Comme je l’ai déjà écrit dans mon précédent billet :
http://blogs.mediapart.fr/blog/serge-marquis/010715/congres-du-pg-derniere-minute,
la Commission s’est arrangée pour écarter in extrémis un amendement :
http://blogs.mediapart.fr/blog/serge-marquis/290615/mes-camarades-du-pg
dont même les opposants ne voulaient pas parce qu’ils n’en comprenaient pas l’importance, à tous points de vue.
Cependant, la thématique (même édulcorée) avait de quoi donner de nouvelles sueurs froides à la direction lorsqu’elle serait discutée au congrès…
Tout comme les autres, je me suis rendu à la séance plénière plein d’intérêt pour ce qui allait se produire.
J’ai vu aussitôt comment la direction avait décidé d’esquiver le débat : Jacques Généreux était à la tribune, au micro, et commençait son numéro de charme au milieu d’applaudissements réguliers, de complaisance matoise de la part des dirigeants et de servilité volontaire de la part des délégué-es. Il a ainsi pu s’exprimer durant 23 minutes sur l’euro et l’UE pour soutenir ce que l’on sait être son propre amendement !
Devant le verrouillage grossier, la révolte m’a mis hors de moi.

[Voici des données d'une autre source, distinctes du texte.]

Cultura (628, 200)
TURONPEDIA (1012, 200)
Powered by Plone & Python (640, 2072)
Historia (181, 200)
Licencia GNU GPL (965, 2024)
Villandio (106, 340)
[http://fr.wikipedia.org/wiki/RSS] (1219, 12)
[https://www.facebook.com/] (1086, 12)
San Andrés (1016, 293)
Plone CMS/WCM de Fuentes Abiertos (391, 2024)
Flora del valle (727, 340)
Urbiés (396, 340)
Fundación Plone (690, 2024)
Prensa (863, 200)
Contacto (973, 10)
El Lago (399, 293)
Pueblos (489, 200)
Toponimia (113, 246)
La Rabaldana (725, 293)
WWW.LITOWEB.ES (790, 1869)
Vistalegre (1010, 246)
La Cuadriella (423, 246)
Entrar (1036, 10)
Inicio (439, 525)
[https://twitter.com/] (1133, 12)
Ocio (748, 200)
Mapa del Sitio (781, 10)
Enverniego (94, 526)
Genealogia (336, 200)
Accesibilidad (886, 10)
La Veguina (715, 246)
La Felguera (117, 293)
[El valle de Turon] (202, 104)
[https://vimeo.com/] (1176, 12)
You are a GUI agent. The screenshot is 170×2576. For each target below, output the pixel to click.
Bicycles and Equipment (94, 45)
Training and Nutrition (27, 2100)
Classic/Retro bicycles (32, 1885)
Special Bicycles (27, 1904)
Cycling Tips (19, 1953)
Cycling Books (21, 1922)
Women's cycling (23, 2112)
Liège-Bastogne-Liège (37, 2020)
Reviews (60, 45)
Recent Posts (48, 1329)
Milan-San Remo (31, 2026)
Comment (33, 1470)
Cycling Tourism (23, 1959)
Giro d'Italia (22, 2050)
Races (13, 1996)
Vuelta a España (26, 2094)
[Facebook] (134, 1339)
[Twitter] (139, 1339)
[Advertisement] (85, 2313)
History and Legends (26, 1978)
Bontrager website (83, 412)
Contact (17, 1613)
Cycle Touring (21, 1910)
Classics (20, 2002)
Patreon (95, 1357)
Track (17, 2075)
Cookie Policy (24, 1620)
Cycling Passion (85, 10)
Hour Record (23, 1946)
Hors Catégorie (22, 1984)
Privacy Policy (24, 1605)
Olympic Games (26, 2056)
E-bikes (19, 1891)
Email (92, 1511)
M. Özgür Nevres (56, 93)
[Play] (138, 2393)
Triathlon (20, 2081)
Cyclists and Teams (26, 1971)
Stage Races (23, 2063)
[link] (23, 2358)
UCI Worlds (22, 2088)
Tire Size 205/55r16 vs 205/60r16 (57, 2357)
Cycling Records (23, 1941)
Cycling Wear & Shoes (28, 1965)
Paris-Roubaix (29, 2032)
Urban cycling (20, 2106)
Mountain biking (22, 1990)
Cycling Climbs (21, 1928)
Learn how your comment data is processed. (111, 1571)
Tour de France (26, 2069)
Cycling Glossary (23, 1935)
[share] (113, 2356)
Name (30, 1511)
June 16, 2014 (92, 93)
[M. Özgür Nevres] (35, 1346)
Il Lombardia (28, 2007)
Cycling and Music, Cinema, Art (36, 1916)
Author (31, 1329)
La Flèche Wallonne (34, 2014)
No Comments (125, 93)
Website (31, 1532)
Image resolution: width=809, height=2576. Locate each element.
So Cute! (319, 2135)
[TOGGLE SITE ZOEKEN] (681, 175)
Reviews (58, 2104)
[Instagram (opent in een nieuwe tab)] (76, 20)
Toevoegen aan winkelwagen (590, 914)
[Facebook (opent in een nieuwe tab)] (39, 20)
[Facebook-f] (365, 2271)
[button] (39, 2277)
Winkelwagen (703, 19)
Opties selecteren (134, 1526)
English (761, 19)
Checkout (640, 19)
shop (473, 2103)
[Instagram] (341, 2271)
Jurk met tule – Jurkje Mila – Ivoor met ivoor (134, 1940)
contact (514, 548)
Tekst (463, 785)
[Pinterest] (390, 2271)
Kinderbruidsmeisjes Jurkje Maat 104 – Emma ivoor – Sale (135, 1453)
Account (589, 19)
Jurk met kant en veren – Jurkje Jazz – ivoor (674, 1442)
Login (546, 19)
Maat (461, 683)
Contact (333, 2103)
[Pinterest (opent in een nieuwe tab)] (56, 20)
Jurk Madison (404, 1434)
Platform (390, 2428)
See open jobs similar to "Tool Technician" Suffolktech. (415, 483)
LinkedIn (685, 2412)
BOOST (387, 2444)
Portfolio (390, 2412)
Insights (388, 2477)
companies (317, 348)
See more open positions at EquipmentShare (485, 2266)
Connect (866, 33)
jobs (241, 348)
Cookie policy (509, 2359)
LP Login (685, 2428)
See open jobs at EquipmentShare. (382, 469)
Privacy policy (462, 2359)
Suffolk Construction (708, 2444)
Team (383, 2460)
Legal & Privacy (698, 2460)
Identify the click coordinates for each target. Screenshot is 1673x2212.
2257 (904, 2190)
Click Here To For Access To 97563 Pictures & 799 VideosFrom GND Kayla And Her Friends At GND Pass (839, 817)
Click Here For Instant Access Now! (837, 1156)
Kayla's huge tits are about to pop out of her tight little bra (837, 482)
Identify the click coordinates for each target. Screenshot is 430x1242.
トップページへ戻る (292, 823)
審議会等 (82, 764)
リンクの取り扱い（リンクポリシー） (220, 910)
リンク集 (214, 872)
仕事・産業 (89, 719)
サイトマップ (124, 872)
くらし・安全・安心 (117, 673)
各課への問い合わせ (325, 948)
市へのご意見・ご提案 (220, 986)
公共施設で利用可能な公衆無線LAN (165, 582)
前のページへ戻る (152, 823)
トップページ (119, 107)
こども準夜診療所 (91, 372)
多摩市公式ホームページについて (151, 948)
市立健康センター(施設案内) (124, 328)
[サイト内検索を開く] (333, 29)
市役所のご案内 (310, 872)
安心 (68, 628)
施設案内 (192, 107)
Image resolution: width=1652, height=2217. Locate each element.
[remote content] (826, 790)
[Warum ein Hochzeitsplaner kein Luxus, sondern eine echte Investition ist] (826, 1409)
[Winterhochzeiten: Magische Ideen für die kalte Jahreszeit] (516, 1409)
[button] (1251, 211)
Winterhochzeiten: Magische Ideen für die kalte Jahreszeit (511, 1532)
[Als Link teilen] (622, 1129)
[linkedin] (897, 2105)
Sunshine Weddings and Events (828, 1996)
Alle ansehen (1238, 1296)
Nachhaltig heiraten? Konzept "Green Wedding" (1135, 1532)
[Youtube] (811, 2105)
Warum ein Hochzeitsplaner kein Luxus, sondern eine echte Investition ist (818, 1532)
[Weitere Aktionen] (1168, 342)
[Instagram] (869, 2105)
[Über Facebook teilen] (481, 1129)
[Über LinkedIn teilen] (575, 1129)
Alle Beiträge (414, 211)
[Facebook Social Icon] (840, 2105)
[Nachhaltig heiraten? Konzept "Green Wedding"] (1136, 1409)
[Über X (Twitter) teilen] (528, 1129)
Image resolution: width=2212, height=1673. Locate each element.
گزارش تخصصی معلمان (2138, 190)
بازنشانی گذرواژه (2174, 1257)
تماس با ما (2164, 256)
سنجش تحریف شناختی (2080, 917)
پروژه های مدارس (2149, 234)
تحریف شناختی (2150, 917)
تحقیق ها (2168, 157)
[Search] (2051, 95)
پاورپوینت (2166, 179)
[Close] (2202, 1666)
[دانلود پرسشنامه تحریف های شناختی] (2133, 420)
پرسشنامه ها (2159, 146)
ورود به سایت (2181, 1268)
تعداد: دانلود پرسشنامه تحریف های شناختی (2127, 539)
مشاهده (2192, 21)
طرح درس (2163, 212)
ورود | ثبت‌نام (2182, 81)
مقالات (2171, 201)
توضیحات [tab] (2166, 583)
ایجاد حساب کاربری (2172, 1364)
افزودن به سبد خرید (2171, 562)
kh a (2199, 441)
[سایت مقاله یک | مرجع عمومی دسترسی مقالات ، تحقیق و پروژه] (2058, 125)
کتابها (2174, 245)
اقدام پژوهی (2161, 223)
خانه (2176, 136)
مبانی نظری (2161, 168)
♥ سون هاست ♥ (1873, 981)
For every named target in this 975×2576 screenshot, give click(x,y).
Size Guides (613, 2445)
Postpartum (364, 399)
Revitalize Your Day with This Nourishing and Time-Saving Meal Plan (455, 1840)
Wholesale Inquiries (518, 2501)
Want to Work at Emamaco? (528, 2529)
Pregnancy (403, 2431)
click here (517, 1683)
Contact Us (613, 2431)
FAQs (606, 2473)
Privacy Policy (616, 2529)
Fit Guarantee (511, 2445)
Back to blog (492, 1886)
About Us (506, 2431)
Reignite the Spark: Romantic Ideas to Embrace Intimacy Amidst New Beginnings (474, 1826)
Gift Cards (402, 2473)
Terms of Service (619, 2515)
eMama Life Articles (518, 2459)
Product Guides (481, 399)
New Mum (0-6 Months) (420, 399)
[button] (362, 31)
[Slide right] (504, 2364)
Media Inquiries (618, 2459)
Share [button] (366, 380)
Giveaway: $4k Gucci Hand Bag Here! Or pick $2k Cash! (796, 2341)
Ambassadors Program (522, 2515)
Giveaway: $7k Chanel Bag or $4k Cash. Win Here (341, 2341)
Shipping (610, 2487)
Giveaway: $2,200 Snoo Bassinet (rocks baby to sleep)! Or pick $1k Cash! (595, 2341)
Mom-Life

Lorsqu’il a parlé – il faut l’entendre avec son ton du premier de la classe (en substance : « Les camarades ont proposé que je cadre[le débat]… ») –, j’ai élevé d’un trait la voix : « Non, pas “cadrer” : “verrouiller” ! Tu fais du verrouillage ! Tu es membre du PG, tu n’as le droit normalement qu’à trois minutes pour t’exprimer ! Comme les autres ! » L’apostrophe a duré quelques secondes mais son onde de choc s'est diffusée dans l’assistance, médusée. Un type du SO a accouru. Mais c’était fini, l'interdit avait été rompu.
Ces gens-là manquent de courage, physique et politique. Pour ma part, il n’est pas question que j'assiste innocemment à de telles manœuvres.
Je ne connais pas Jacques Généreux mais l’homme ne pouvait pas ignorer l'entourloupe à laquelle il participait. Autant dire que j'ai désormais peu d’estime pour lui. Il y a des gens qui prônent la révolte mais en sont indignes (comme en mai 68, lorsqu'on disait : « D'où parles-tu ? »). Jean-Luc Mélenchon, paraît-il, aurait réagi lui aussi… Mais pour m’insulter : « Si tu n’es pas content, barre-toi ! »
Je ne quitte pas le Parti de gauche sur son injonction, j’aurais plutôt tendance à y rester rien que pour le marquer à la culotte.
Je pars, car toutes les conditions sont réunies pour qu’il ne reste rien de ce courant politique d’ici quelques années. Il a fait partir depuis le début tous ceux qui avaient cru au défi du parti-creuset. Au lieu de quoi j’ai assisté à un verrouillage indigne, à rebours des discours officiels, dans une soumission aux gesticulations tactiques du Grand Homme et dans un fonctionnement général contraire à la politisation dont nous avons besoin.
La fin ne justifie pas les moyens, les moyens expliquent la fin.
Jean-Luc Mélenchon n’est pas le mieux indiqué pour être notre porte-parole.